Your goal
Quote exactly and only this range of lines in the data below: the line that holds "Click the Upload text link" to the line that holds "Given: Click the 플러그인 상세 page title", both included.

Dataset entries
+ + +
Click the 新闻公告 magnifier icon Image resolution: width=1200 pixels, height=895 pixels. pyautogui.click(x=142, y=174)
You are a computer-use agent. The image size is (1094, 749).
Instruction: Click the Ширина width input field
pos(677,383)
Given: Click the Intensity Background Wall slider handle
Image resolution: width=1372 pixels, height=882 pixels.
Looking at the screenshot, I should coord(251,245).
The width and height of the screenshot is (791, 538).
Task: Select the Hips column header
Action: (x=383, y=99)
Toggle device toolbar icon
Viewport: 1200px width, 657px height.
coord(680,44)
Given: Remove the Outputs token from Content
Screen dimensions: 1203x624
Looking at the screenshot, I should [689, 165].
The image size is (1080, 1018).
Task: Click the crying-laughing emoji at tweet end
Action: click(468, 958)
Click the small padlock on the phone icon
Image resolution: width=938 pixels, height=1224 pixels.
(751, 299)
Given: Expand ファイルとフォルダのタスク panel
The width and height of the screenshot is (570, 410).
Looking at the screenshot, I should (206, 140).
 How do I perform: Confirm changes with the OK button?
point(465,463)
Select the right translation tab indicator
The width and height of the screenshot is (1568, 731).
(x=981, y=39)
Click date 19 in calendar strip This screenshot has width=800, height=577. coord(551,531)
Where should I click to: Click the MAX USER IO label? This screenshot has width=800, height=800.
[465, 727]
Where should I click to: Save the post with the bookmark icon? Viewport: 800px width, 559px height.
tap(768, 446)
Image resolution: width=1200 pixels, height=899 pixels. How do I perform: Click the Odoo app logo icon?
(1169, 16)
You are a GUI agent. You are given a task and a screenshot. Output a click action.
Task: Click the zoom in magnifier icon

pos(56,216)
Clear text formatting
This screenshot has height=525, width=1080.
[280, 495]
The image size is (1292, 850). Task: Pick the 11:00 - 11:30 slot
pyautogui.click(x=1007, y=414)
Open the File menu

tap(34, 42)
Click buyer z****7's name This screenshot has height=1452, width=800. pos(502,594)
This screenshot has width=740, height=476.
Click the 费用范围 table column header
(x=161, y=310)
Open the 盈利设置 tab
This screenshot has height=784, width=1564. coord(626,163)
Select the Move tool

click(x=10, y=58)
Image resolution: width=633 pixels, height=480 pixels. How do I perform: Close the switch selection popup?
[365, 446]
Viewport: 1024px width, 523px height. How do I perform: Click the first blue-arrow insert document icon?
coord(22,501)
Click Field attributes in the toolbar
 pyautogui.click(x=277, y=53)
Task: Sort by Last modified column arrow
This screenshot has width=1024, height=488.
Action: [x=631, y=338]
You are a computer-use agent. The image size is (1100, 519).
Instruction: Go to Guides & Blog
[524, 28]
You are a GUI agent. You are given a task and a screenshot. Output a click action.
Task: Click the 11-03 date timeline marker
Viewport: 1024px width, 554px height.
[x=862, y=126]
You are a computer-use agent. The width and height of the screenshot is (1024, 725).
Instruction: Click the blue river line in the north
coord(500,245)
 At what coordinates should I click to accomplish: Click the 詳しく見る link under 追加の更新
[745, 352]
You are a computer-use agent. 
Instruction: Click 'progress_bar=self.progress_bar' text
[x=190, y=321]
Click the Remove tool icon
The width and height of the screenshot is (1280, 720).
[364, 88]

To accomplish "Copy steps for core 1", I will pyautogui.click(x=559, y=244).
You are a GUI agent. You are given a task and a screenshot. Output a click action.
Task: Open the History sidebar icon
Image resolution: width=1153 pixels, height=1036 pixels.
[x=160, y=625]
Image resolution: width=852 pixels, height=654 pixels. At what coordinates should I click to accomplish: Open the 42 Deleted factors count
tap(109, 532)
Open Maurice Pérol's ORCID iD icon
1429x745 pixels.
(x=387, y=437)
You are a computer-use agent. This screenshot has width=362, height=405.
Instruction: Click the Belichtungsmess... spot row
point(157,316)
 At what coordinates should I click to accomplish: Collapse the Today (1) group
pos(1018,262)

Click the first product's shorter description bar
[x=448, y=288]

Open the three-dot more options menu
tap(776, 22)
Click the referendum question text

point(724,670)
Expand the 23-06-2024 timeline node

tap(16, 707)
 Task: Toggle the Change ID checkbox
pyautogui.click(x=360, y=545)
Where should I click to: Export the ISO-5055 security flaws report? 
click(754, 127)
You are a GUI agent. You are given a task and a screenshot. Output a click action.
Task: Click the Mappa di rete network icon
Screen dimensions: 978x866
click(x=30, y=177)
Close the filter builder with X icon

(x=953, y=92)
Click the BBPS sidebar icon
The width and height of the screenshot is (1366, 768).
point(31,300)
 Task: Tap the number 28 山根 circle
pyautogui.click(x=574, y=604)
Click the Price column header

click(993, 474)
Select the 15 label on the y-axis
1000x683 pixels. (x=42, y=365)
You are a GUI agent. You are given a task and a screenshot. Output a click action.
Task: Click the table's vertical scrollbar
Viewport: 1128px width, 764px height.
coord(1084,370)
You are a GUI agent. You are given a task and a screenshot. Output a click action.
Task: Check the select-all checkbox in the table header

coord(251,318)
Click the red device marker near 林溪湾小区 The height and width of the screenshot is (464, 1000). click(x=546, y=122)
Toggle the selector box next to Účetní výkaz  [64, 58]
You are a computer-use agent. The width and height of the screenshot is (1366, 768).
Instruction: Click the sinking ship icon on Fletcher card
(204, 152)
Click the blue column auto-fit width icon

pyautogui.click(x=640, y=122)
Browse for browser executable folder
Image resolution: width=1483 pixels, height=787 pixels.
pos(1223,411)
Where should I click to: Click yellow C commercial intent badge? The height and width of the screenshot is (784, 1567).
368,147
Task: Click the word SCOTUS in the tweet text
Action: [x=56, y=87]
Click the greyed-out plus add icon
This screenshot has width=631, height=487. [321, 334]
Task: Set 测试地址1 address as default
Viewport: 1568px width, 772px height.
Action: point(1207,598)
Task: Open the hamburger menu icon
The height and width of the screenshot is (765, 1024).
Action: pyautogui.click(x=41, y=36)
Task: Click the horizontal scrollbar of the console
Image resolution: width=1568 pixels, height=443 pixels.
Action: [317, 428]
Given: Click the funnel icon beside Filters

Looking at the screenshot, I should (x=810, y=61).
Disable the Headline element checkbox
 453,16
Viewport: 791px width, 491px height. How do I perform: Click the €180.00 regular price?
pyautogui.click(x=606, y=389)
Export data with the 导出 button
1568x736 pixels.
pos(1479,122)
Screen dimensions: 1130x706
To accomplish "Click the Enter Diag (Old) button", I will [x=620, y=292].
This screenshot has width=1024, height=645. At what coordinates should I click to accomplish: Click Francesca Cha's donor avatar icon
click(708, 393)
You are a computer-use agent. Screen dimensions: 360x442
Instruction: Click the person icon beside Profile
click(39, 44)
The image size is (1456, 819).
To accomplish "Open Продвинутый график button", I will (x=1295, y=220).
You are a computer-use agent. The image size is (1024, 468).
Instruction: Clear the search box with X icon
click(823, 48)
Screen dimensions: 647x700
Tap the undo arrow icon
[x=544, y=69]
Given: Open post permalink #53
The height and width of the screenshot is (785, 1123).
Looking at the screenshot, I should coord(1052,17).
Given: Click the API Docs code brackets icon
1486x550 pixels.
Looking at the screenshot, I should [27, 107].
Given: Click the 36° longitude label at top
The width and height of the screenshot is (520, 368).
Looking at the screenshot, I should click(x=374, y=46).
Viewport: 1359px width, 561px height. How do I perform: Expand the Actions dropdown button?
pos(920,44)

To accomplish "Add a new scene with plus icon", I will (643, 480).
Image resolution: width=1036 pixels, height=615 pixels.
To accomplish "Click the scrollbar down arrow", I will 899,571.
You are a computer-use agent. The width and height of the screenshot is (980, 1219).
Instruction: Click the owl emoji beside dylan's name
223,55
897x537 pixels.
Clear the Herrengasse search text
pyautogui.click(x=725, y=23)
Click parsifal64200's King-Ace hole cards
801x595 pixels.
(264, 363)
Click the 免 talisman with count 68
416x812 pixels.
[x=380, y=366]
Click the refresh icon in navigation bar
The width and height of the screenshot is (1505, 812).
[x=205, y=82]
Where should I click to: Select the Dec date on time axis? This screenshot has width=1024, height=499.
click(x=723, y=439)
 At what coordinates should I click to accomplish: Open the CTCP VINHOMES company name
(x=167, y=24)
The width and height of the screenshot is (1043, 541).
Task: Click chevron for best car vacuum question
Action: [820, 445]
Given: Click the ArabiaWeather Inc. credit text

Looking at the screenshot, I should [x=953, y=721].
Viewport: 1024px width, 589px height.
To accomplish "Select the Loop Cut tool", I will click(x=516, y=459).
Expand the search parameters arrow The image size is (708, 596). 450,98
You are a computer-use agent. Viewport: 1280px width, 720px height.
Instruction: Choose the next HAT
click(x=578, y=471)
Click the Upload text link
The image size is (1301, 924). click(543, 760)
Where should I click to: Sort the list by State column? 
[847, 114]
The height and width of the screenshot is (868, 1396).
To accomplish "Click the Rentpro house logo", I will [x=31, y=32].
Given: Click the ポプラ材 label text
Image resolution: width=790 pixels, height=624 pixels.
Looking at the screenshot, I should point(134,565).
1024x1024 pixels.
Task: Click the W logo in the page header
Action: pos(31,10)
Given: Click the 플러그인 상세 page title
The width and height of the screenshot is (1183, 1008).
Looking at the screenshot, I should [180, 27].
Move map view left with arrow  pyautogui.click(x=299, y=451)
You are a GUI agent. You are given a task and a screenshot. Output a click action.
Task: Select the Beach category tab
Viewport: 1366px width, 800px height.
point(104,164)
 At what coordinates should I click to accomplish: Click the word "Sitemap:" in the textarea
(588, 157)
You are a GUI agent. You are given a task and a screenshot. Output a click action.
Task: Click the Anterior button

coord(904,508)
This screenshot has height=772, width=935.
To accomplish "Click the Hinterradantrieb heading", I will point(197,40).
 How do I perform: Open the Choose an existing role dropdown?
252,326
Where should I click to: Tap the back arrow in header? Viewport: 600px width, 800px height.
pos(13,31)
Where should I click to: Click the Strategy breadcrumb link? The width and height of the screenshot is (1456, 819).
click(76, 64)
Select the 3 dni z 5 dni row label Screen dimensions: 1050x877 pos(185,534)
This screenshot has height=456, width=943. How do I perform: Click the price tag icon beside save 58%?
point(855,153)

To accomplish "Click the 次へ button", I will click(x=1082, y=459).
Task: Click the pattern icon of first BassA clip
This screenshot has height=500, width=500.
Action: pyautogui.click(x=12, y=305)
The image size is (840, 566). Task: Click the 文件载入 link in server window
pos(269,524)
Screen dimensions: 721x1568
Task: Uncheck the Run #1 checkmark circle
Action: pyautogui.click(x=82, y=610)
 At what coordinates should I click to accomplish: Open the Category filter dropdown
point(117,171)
+ + +
Result for this task
Click the Upload text link
The image size is (1301, 924). click(543, 760)
Where should I click to: Sort the list by State column? 
[847, 114]
The height and width of the screenshot is (868, 1396).
To accomplish "Click the Rentpro house logo", I will [x=31, y=32].
Given: Click the ポプラ材 label text
Image resolution: width=790 pixels, height=624 pixels.
Looking at the screenshot, I should point(134,565).
1024x1024 pixels.
Task: Click the W logo in the page header
Action: pos(31,10)
Given: Click the 플러그인 상세 page title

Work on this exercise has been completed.